Tahltan Strong benefit concerts raise more than $86k for Telegraph Creek

An evacuation order for the community and surrounding area, issued in August, remains in effect

The Tahltan Strong fundraising concerts held in Whitehorse last month raised more than $86,000 in support for Telegraph Creek recovery efforts.

The Tahltan Central Government made the announcement in a press release Oct. 4.

According to the release, Tahltan Strong organizer Jacqueline Shorty presented a cheque for $86,160.16 to Tahltan Central Government president Chad Norman Day and Tahltan Band chief Rick McLean in a ceremony in Vancouver Oct. 4.

“We are truly humbled by the outpouring of support our Tahltan Nation has received, from surrounding Nations, from our partners and from the general public,” Day says in the press release. “Thank you to everyone for donating and standing by us in our time of need.”

McLean was also thankful.

“We, the Tahltan people, and in particular the community of Telegraph creek are very grateful for the amazing outpouring of generosity from the people of the Yukon and especially Jacqui Shorty and the volunteers who worked with her to make this all happen,” he said in the release.

In another press release, Shorty said she was “pulled by a force greater than myself to help in any way that I could.”

“My children are a part of the Tahltan nation, our visits to Telegraph Creek have tied our spirits to the land there, such a sacred place and such a sacred people,” she said.

“What a blessing to have been able to raise that much in the Yukon. Thank God for the volunteers who worked alongside me, they definitely played a huge role in our fundraising… I can’t thank the Tahltan Strong Benefit Concert team enough for having faith throughout the entirety of the planning. I am humbled and honored by their dedication.”

Telegraph Creek and the surrounding area have been under an evacuation order since early August as wildfires ripped through the region.

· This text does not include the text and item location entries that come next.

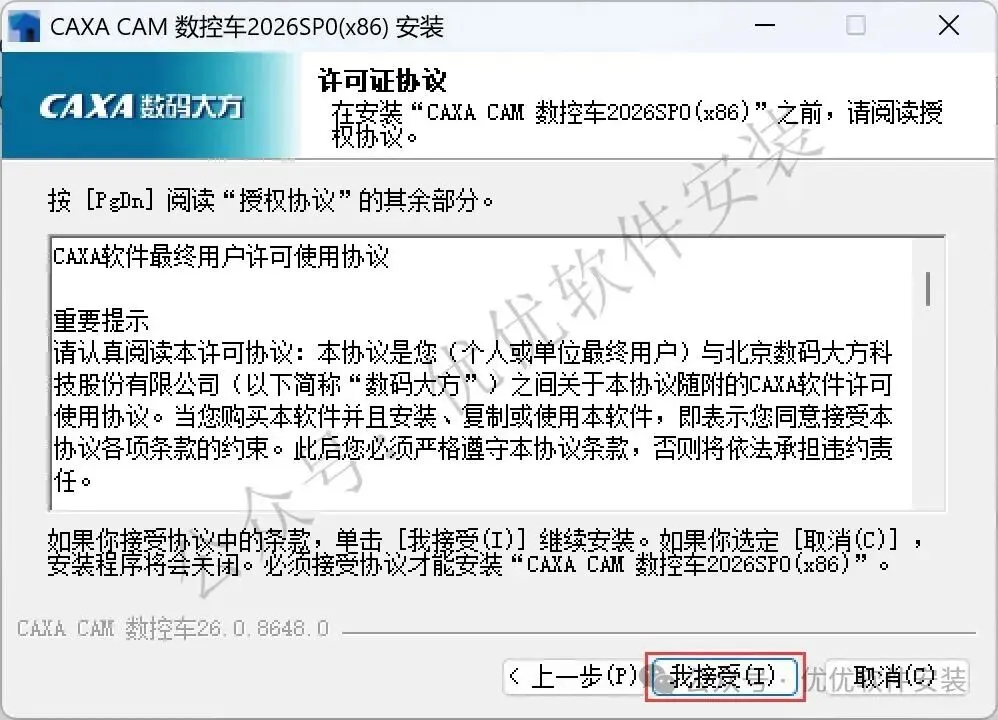This screenshot has height=720, width=998.
Task: Go back with the 上一步(P) button
Action: [573, 677]
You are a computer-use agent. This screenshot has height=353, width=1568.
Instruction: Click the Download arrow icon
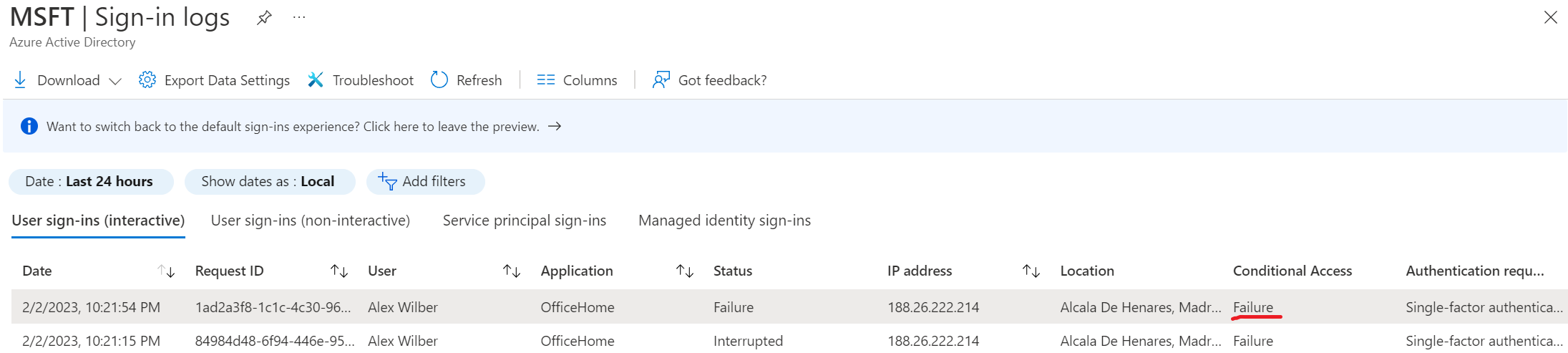click(x=20, y=80)
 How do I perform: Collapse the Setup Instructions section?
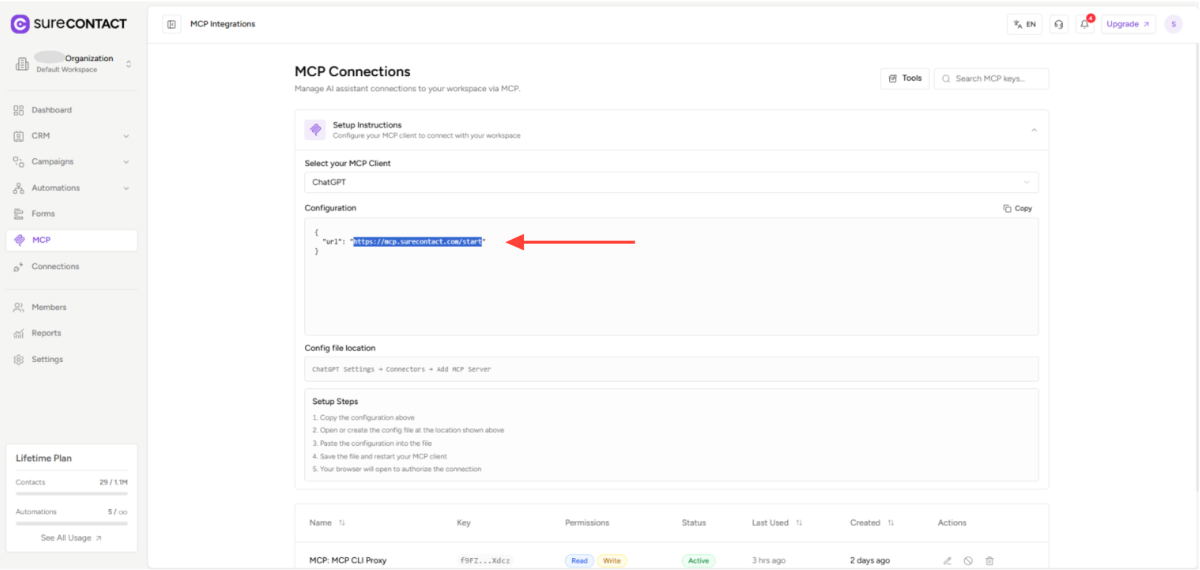1033,130
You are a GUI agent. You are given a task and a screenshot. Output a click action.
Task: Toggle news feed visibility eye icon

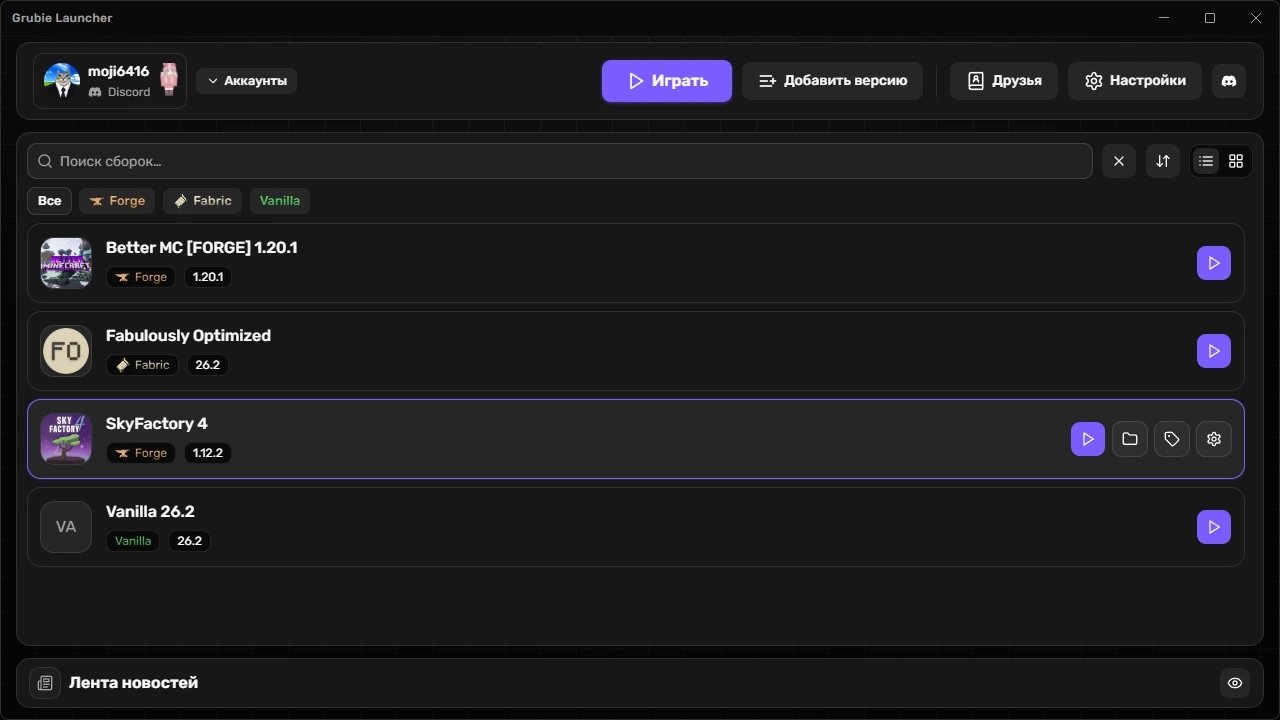click(x=1235, y=683)
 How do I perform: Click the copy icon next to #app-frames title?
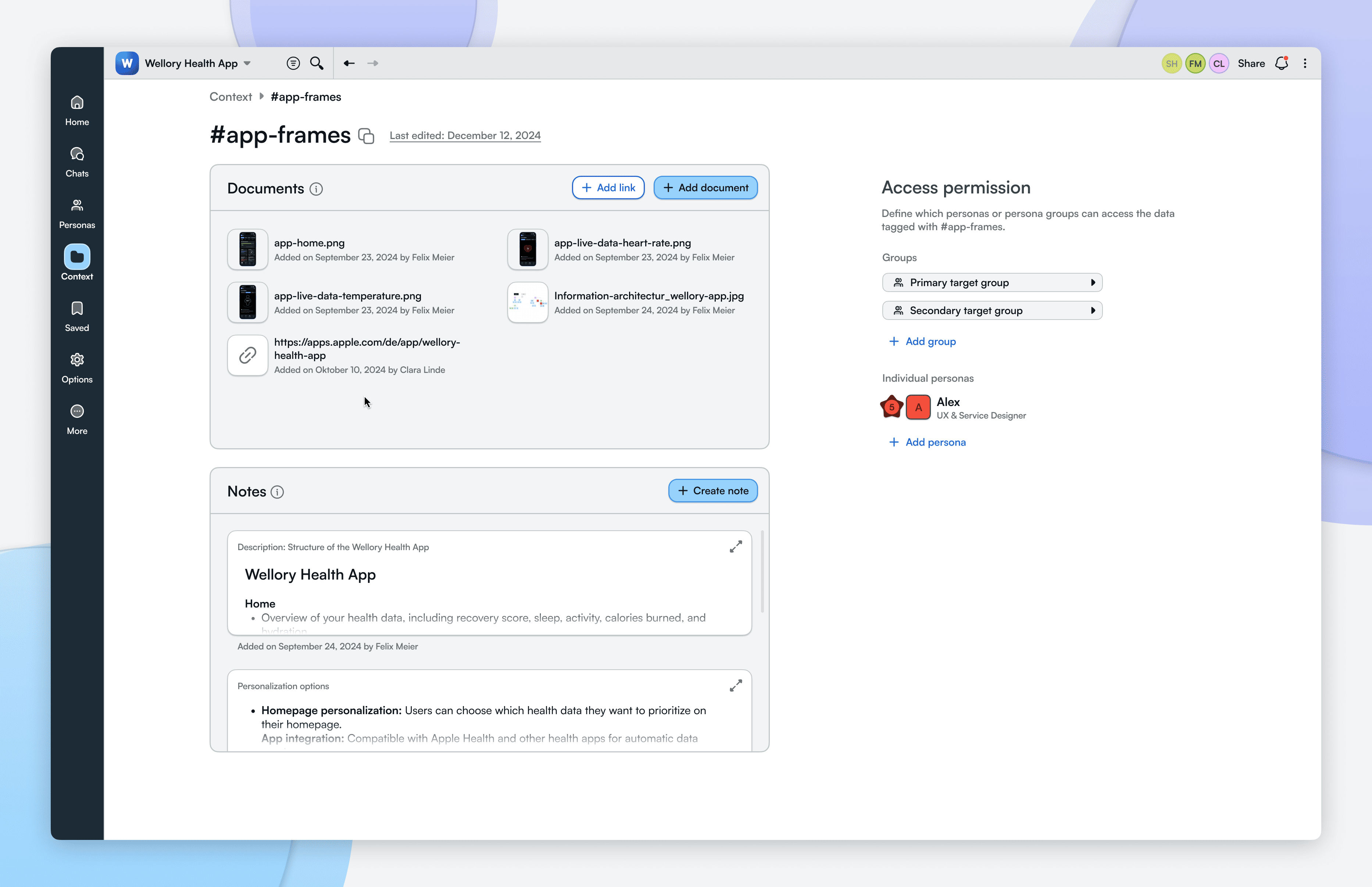[366, 136]
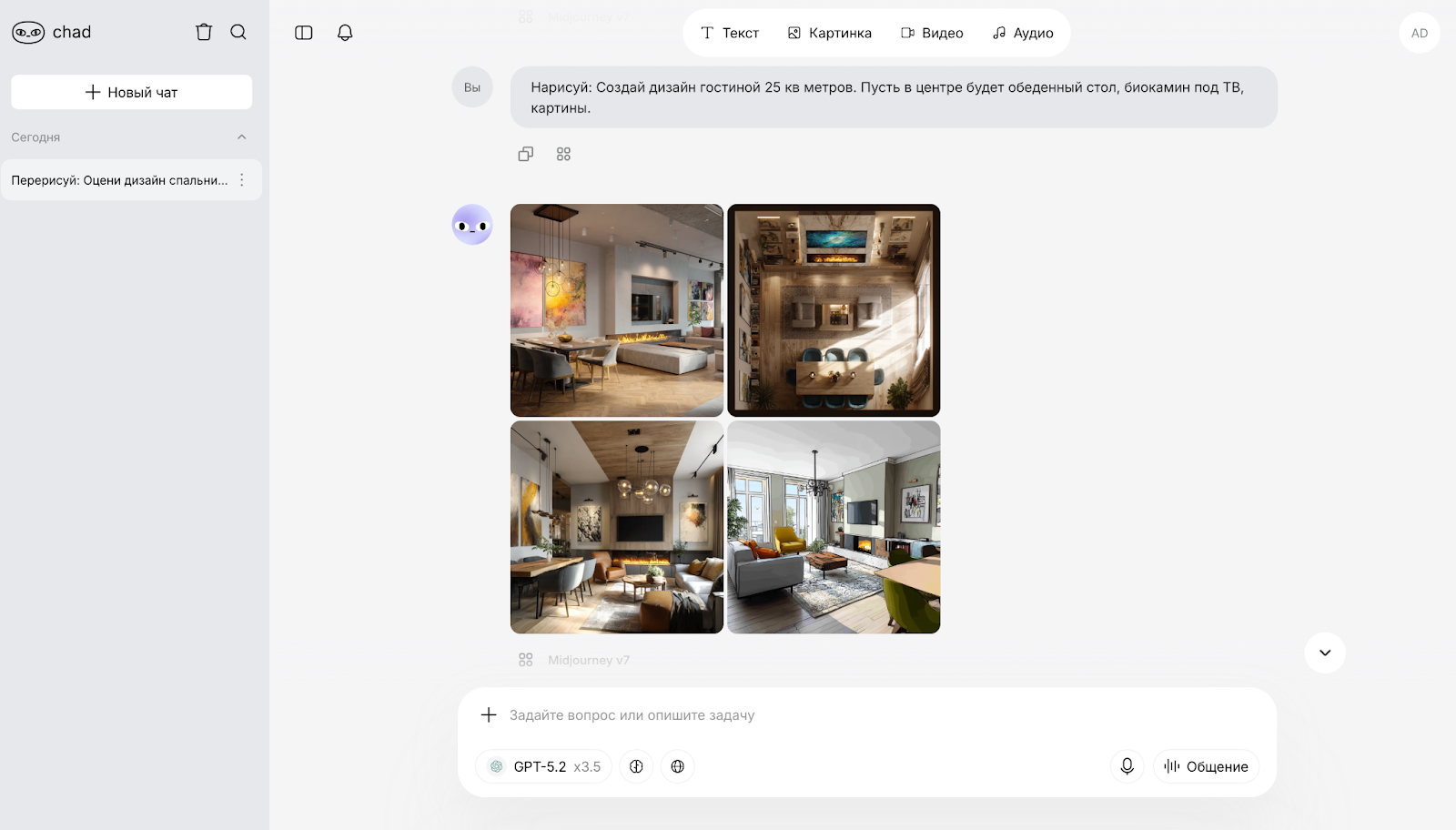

Torrye McKenzie, communications lead with the Tahltan Band Council’s Emergency Operations Centre, said in an interview Oct. 9 that the council will be thoroughly assessing the situation on the ground and the needs of residents before deciding what to do with the donations.

While some residents have been given permits to re-enter the community to gather necessary belongings, McKenzie said no one has been allowed to properly return to Telegraph Creek yet.

“Right now, we’re waiting on the insurance company to confirm contractors for the site clean-up as well as the rebuild, so until we have those in place, we can’t release a date (for when residents can return) … It’s hard to confirm when there aren’t those structures in place quite yet,” she said.

In Telegraph Creek, the fires destroyed 27 buildings, including 21 homes, two businesses, a daycare and a church. Overall, more than 160 structures have been lost in the area, including fish camps, historical sites, grave sites and seasonal cottages.

While the fires, some of which are still burning, are no longer considered a threat, McKenzie said that the community is still not “completely safe” yet.

“There’s construction going on, there’s continual monitoring and hazard assessments being done … The water has come back and the water is consumable now but there’s just so much going on in the community that the evacuation order is still in effect because the homes are not livable at this point,” she said.